**Task prompt**
Output the lines of the records from the one containing "The height and" through the one containing "the next slide", inclusive, as a numbered list with blank lines removed. Leave the pictures out.

**Records for the exercise**
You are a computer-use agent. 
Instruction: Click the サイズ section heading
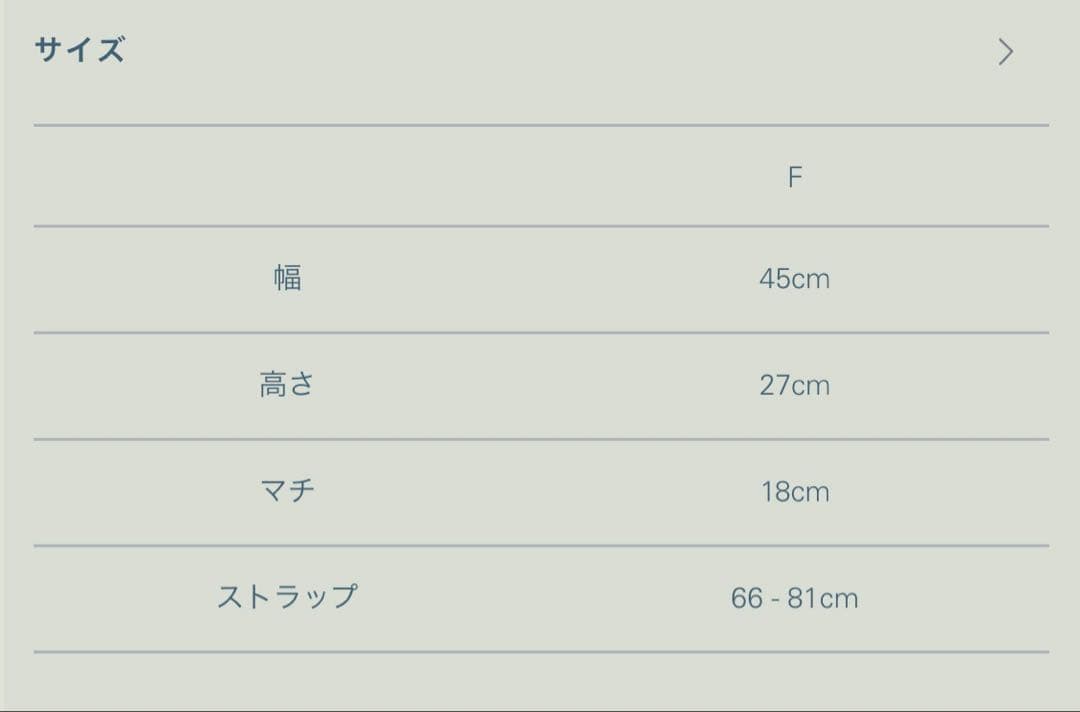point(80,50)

...

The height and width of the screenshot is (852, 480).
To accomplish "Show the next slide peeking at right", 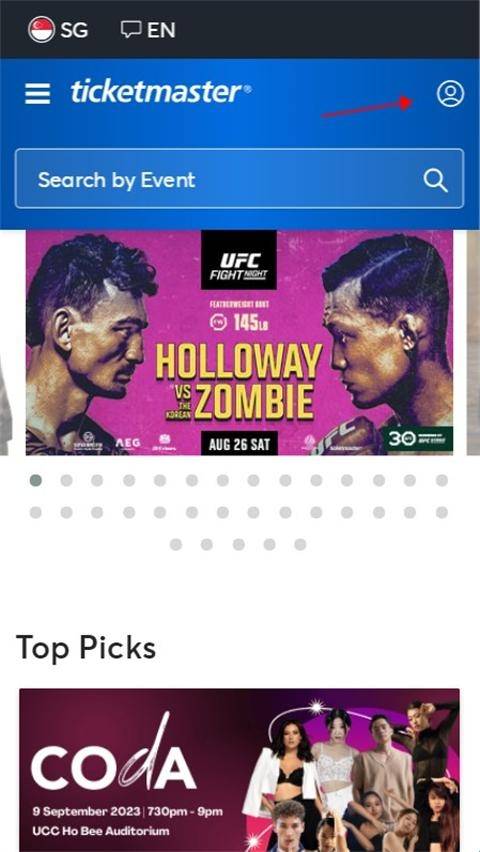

* * *

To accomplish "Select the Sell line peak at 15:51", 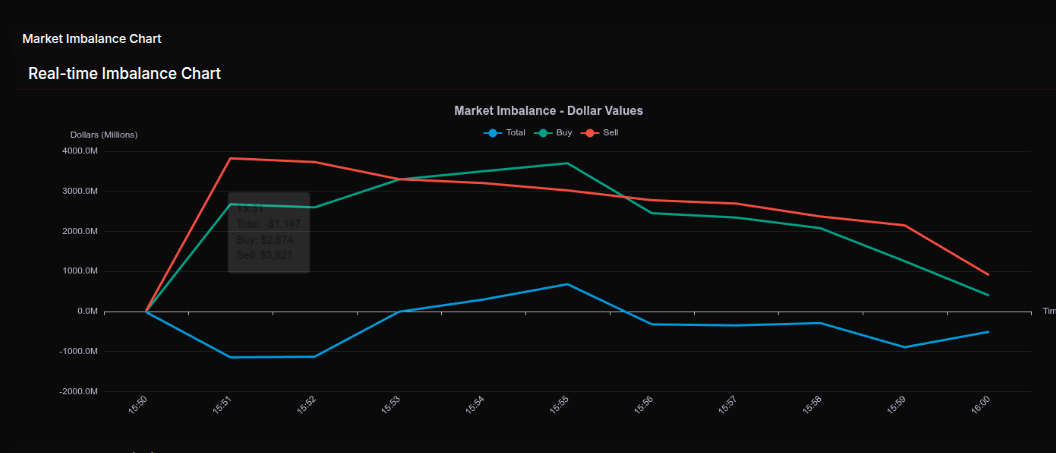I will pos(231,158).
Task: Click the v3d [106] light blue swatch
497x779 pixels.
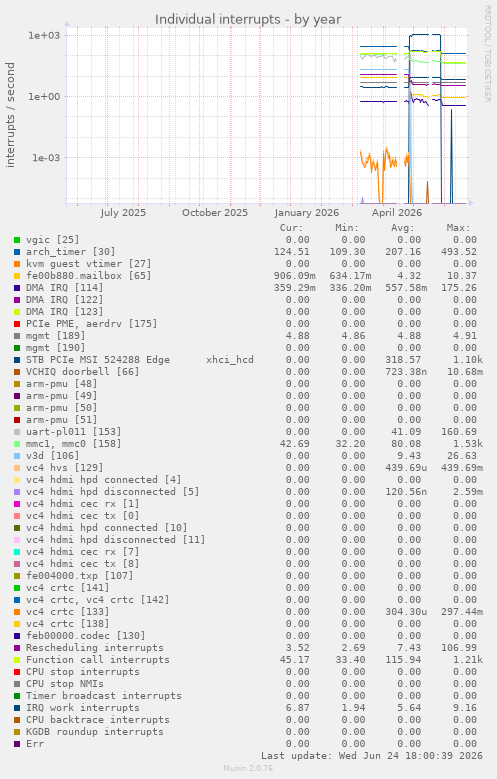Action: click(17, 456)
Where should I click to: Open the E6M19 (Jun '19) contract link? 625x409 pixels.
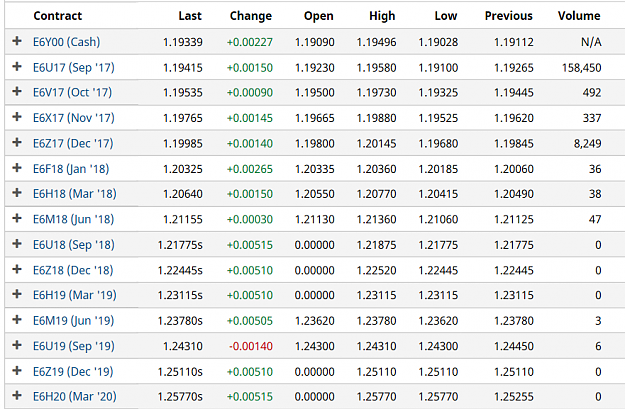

**Exercise response**
1. The height and width of the screenshot is (852, 480).
2. To accomplish "Show the next slide peeking at right", 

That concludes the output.